With Bitcoin prices repeatedly switching hands above the $ 48,000 value at the time of going to press, South Korea is noticing a particularly growing trend in a particular profile of crypto investors. A recent study found that a new era of “crypto mothers” is looming across the country.

Millennials lag far behind, study says

According to Maeil Kyungjae, women aged 40 to 49 in the Asian country have been actively buying Bitcoin (BTC) in recent weeks, citing data from research company Wiseapp. The data was collected through major domestic exchanges such as Upbit and Bithumb.

The report calls this trend the “second boom” of cryptocurrencies in South Korea, as the women surveyed were predominantly mothers. According to the numbers, over 30% of Bithumb and Upbit users belong to this age group, while 21% are over 50 years old.

Millennials, on the other hand, are losing ground when it comes to holding cryptos as the numbers revealed that only 19% of users are only between 20 and 29 years old. In contrast, teenagers are at the bottom with only 1.5%.
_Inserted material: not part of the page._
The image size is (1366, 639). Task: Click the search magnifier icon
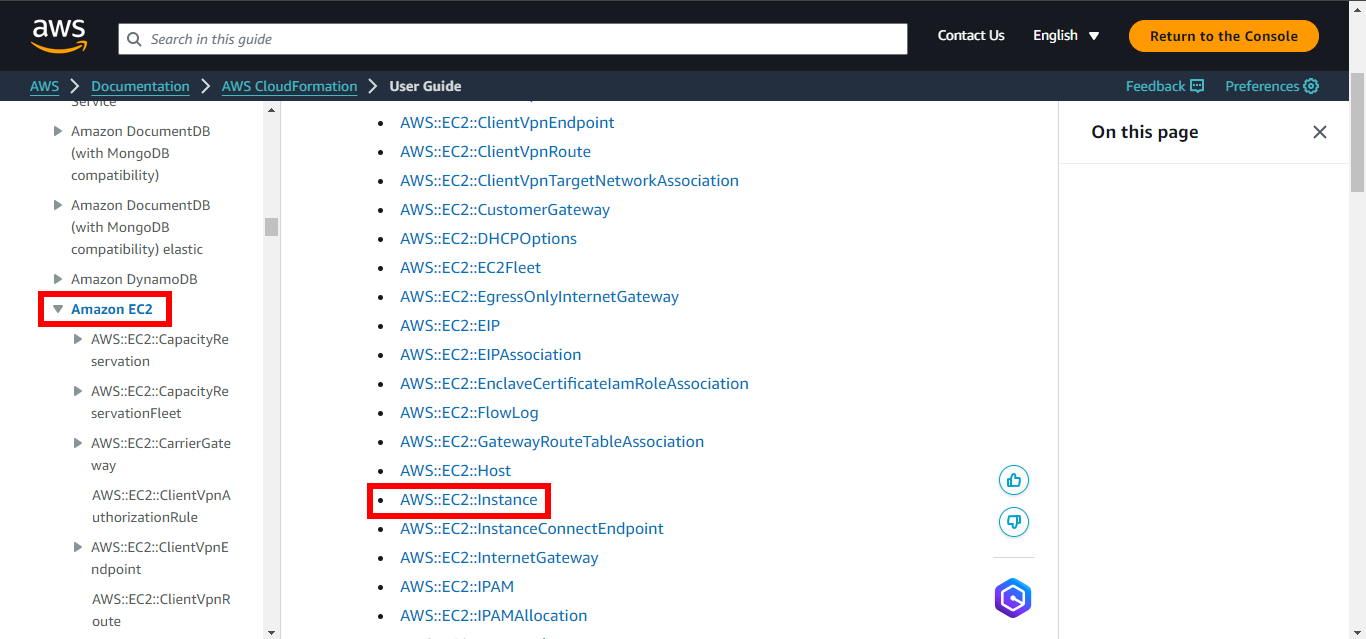click(x=135, y=39)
The name “second boom” granted by Wiseapp is not a cliché of the recent crypto bull run. In fact, these numbers are the opposite of those between 2017 and 2018, despite an active pandemic ravaging the country.

At the time, when the BTC frenzy also hit the headlines in 2017, 30-year-olds made up 30.7% of crypto users in South Korea. Also, the 20s were 24% of the South Korean crypto card.

Senior South Korean crypto investors gained experience trading stocks

The local media company that called the report “Mom is a BTC Investor” provided some reasons for this changing trend in crypto demographics:

The reason the age group leading the virtual asset transaction has changed is because of the painful experiences of the 20th and 30th generations who took a “big crash” at the time. The 20th and 30th generation, which began investing in cryptocurrency in 2017-2018, suffered massive losses due to stringent government regulations such as the real-name virtual asset transaction system.

And the “big crash” triggered a wave of so-called “crypto suicides” across the country. However, people aged 30 to 60 have expanded their experience of investing in risky assets thanks to stock trading, the study says.

Interestingly, Kim Mo, a female equity manager, explained to Maeil Kyungjae one particular reason she started investing in crypto:

I started investing after seeing Tesla CEO and others invest in Bitcoin. It’s a small amount right now, but I’ll invest more if I look at the price trend.